We spoke with patients living at the service. Patients that we spoke with were positive about the support they received from staff. One patient told us: "The staff do care plans with me, they ask my views and opinions. Staff speak to me about moving forward. We also have a meeting every morning to talk about plans for the day." Another patient told us that they understood what section of the Mental Health Act 1983 they were detained under. We were also told by one other patient that staff respected their religious needs and that they attended a meeting called 'our voice' with an independent advocate.

One patient that we spoke with told us that staff were very good at asking for their consent. Another patient told us they had concerns that agency staff talked inappropriately about other patients that they worked with.

We spoke with a number of patients who told us that they were happy with the standards of care they received from staff. Most of the patients that we spoke with told us that they felt safe and were protected by staff. However, one patient was concerned about restraint practices. One patient told us that they thought too many agency staff were used. Another patient told us that the staff were good at doing their job and provided them with 'good support.' We were also told that, 'Staff regularly ask for my feedback about how things are going.'

15 September 2011

During an inspection in response to concerns

Two inspectors and an expert by experience undertook the inspection. Most of the patients we spoke with told us that they liked living at St Andrew's Nottinghamshire. One patient we spoke with told us: 'The staff are good they listen and understand, they encourage us to do things.'

One patient said they were involved in developing a multi agency learning disability recovery tool. The patient felt very involved and valued within this process and was able to voice their views on what worked well and what needed to improve.

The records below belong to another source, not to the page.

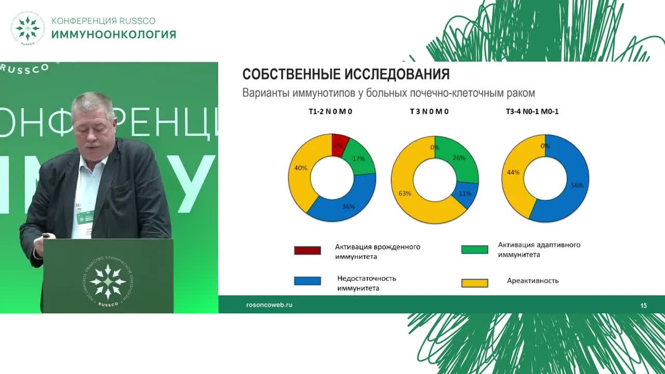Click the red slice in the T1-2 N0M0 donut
point(339,144)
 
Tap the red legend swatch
point(308,250)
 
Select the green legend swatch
point(474,249)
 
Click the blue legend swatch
point(308,281)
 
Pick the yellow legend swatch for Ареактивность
point(474,283)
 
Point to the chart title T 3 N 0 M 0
point(429,112)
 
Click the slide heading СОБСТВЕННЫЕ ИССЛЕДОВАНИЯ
point(346,74)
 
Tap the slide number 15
point(644,306)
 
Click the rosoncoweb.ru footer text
point(269,305)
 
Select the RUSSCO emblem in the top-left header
point(27,28)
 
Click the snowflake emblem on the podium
point(108,281)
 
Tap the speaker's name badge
point(84,217)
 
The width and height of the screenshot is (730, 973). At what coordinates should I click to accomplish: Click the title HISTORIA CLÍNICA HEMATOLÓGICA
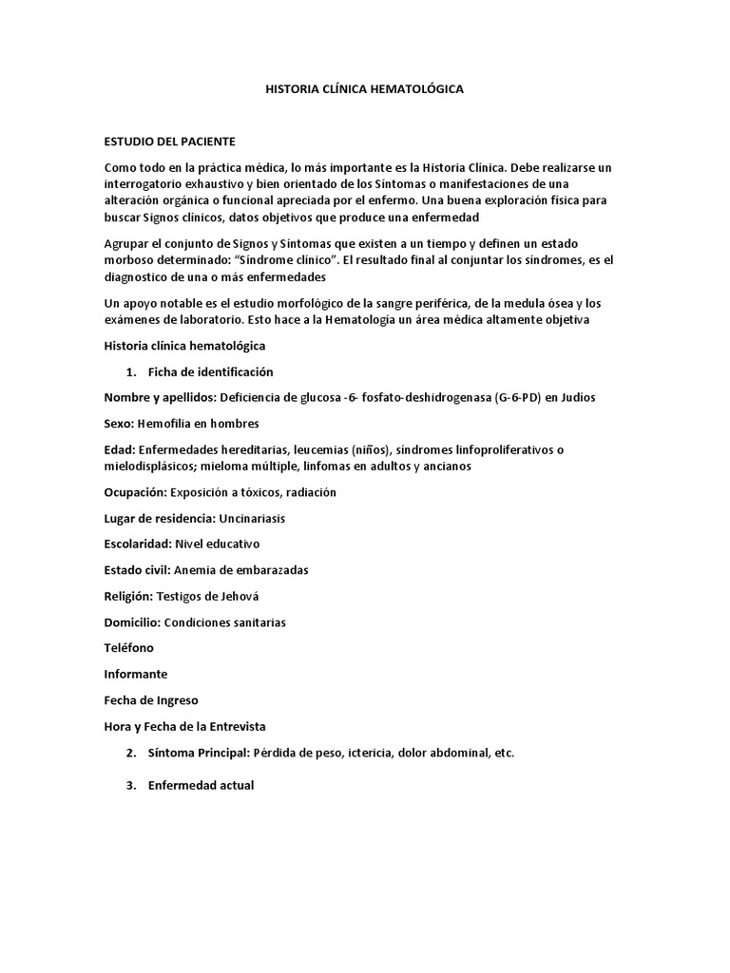(364, 88)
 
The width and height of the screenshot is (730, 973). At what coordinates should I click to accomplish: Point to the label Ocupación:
(136, 492)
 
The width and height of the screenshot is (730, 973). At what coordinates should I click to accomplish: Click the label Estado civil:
(138, 570)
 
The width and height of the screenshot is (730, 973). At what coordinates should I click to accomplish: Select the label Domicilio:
(133, 622)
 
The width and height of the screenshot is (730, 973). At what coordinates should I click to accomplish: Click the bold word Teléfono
(128, 648)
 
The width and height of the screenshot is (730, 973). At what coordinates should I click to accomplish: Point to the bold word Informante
(136, 674)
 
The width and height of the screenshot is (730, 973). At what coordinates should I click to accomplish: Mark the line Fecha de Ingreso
(151, 700)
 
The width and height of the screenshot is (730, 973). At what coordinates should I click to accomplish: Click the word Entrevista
(232, 726)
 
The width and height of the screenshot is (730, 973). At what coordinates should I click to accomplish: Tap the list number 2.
(130, 753)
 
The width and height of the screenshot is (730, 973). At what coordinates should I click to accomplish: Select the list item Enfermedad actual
(201, 786)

One member of staff told us that they were concerned with the poor attitude of some staff and how they spoke with patients who resided on the medium secure wards.

Some patients told us that they were happy with the quality of food. However, one patient told us that they felt the menus needed to improve, they told us: 'Food is not very good, there is not enough.'

We found that staff at the service regularly involved other agencies who were involved in patients' care. One patient told us: 'I regularly see my social worker and probation officer.'

Most of the patients that we spoke with told us that they were appropriately cared for and protected by staff. One patient told us: 'I like it here I feel safe.' In contrast to this one patient was not so positive about their experience and expressed concerns about how they had been treated by a particular staff member.

One patient told us that they had made a written complaint about the food and it was responded to by staff, but they had not received a written response. Another patient told us that they knew how to make a complaint and that they had been provided with a copy of the complaints procedure.